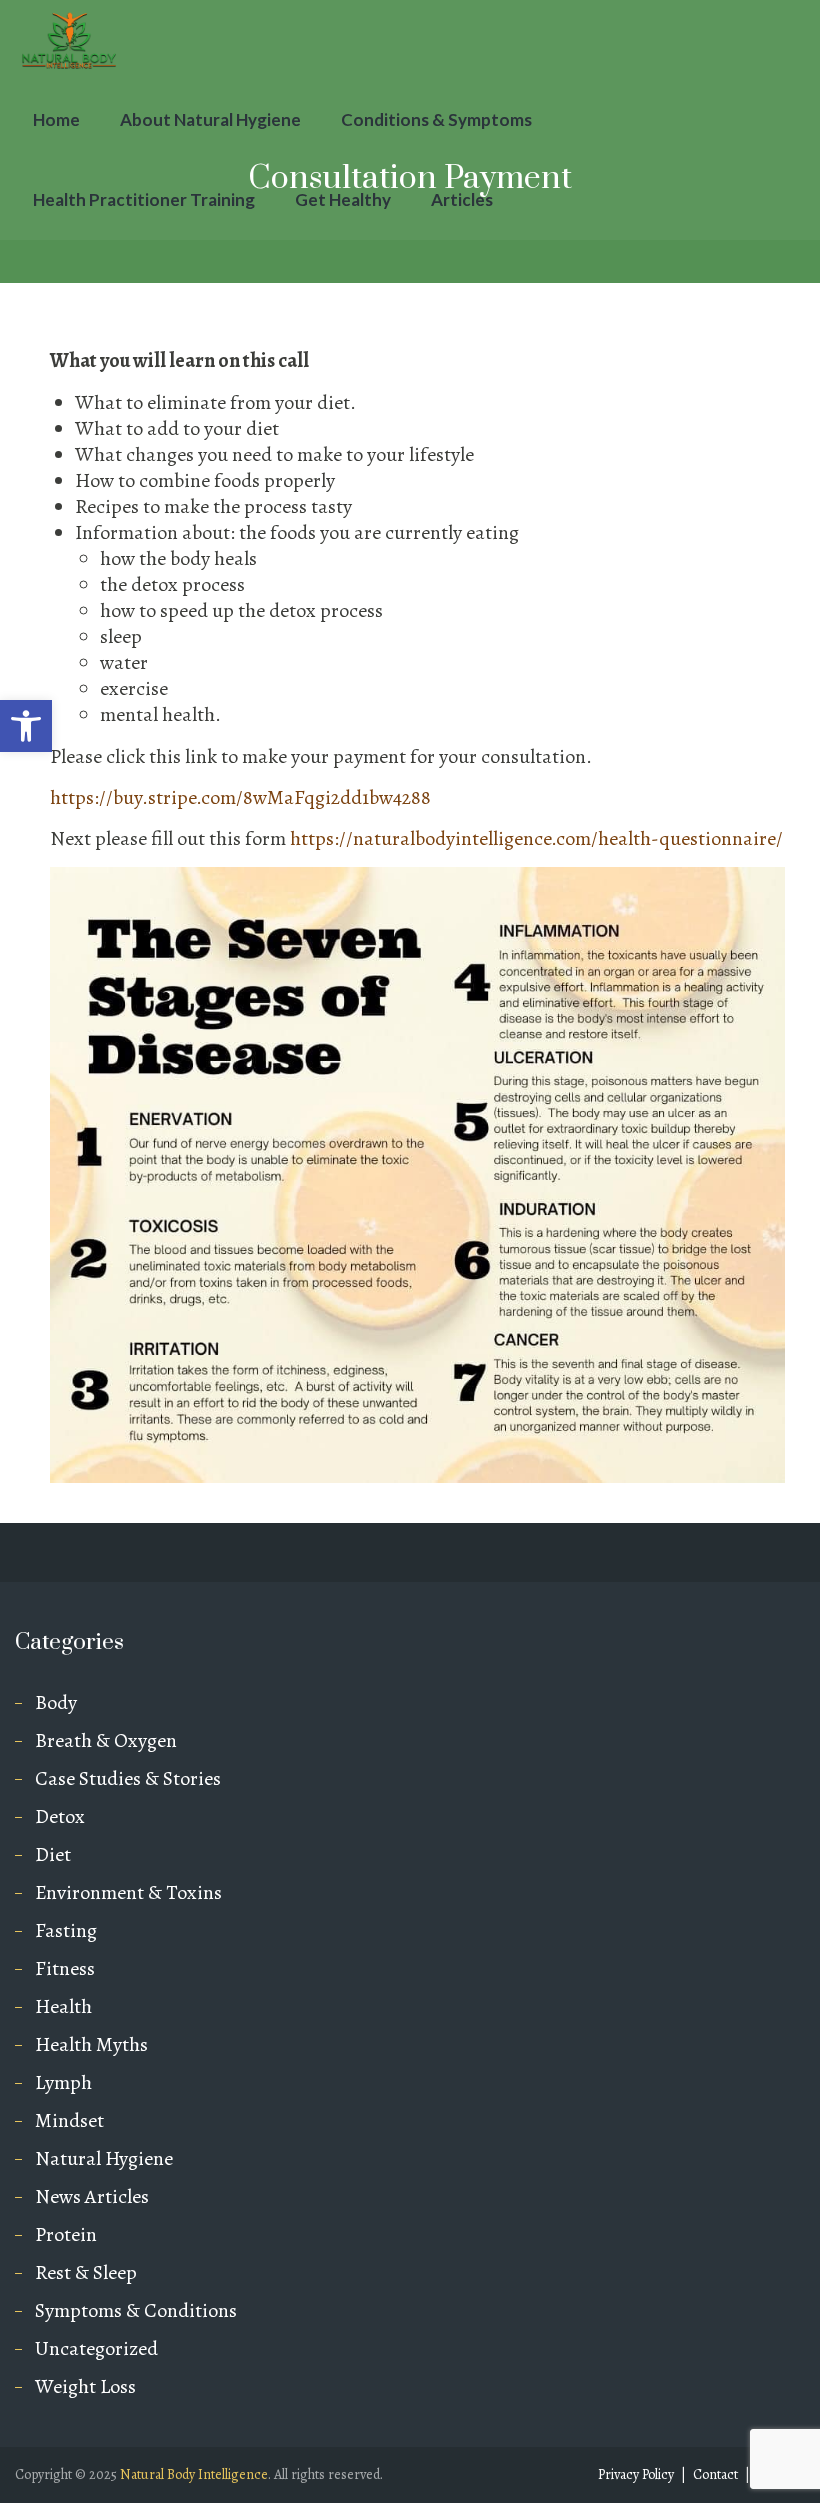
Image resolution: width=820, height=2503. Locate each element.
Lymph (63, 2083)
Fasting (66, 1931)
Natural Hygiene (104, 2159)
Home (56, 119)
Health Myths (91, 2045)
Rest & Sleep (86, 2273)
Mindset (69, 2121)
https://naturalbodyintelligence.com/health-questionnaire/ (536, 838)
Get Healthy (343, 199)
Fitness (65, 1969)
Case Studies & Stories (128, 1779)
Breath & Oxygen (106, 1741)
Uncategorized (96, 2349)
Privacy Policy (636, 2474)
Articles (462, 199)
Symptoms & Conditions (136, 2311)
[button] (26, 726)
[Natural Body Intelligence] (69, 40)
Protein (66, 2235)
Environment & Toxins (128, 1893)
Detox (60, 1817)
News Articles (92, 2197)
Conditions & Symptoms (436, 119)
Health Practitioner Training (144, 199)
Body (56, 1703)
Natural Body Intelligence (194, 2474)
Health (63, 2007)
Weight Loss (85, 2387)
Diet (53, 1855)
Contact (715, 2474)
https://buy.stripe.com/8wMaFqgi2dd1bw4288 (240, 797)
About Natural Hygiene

==

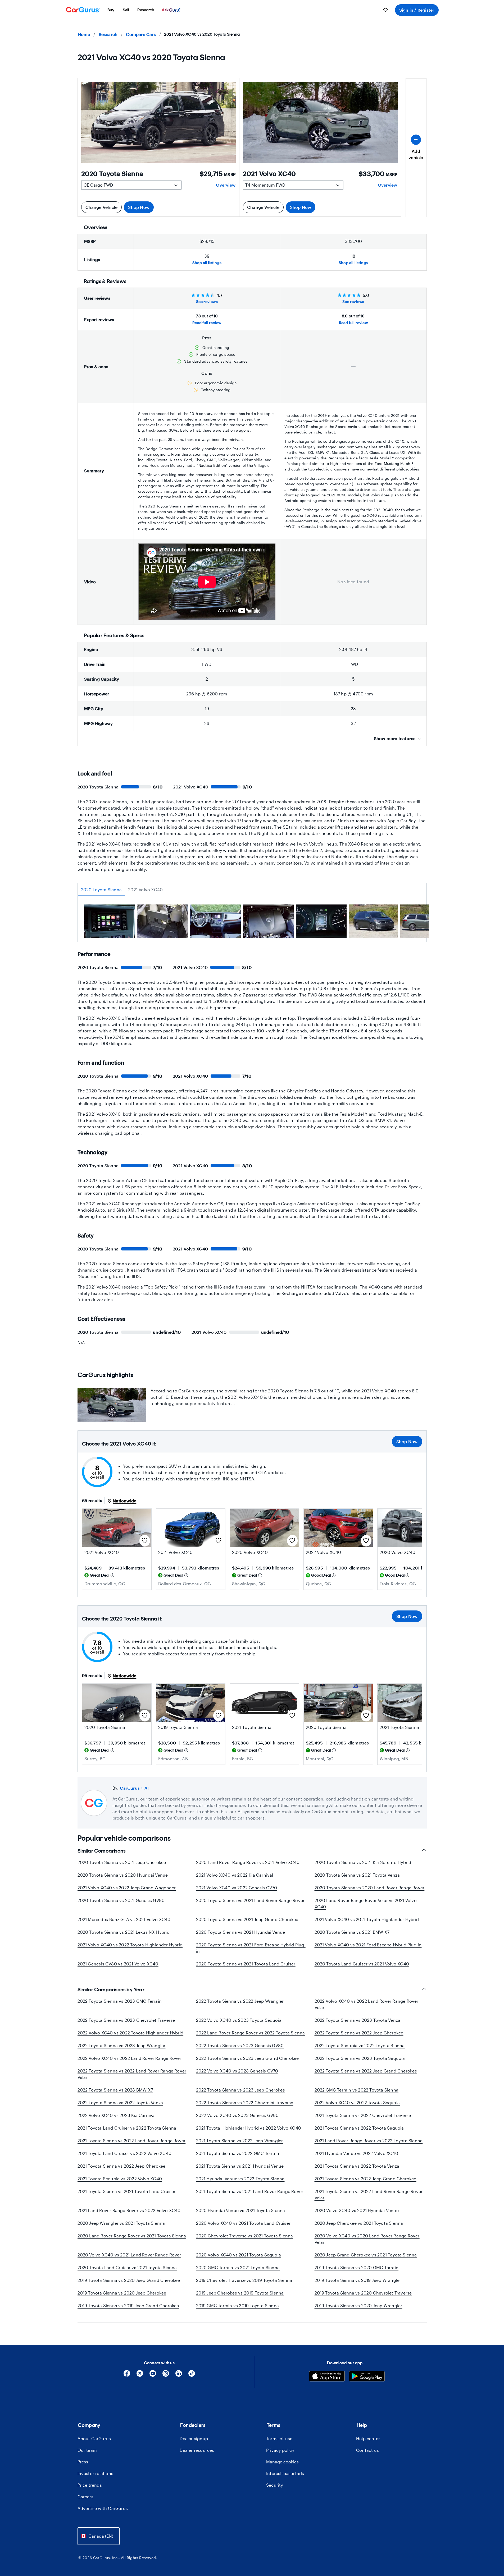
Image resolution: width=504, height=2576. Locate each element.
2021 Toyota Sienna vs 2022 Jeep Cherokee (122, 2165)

▶ _What you need to do_
Find "Health Myths (91, 2045)" in the entries above and copy that whole line exactly, then each line after it through the line that contains "Uncategorized (96, 2349)".

▶ _Result_
Health Myths (91, 2045)
Rest & Sleep (86, 2273)
Mindset (69, 2121)
https://naturalbodyintelligence.com/health-questionnaire/ (536, 838)
Get Healthy (343, 199)
Fitness (65, 1969)
Case Studies & Stories (128, 1779)
Breath & Oxygen (106, 1741)
Uncategorized (96, 2349)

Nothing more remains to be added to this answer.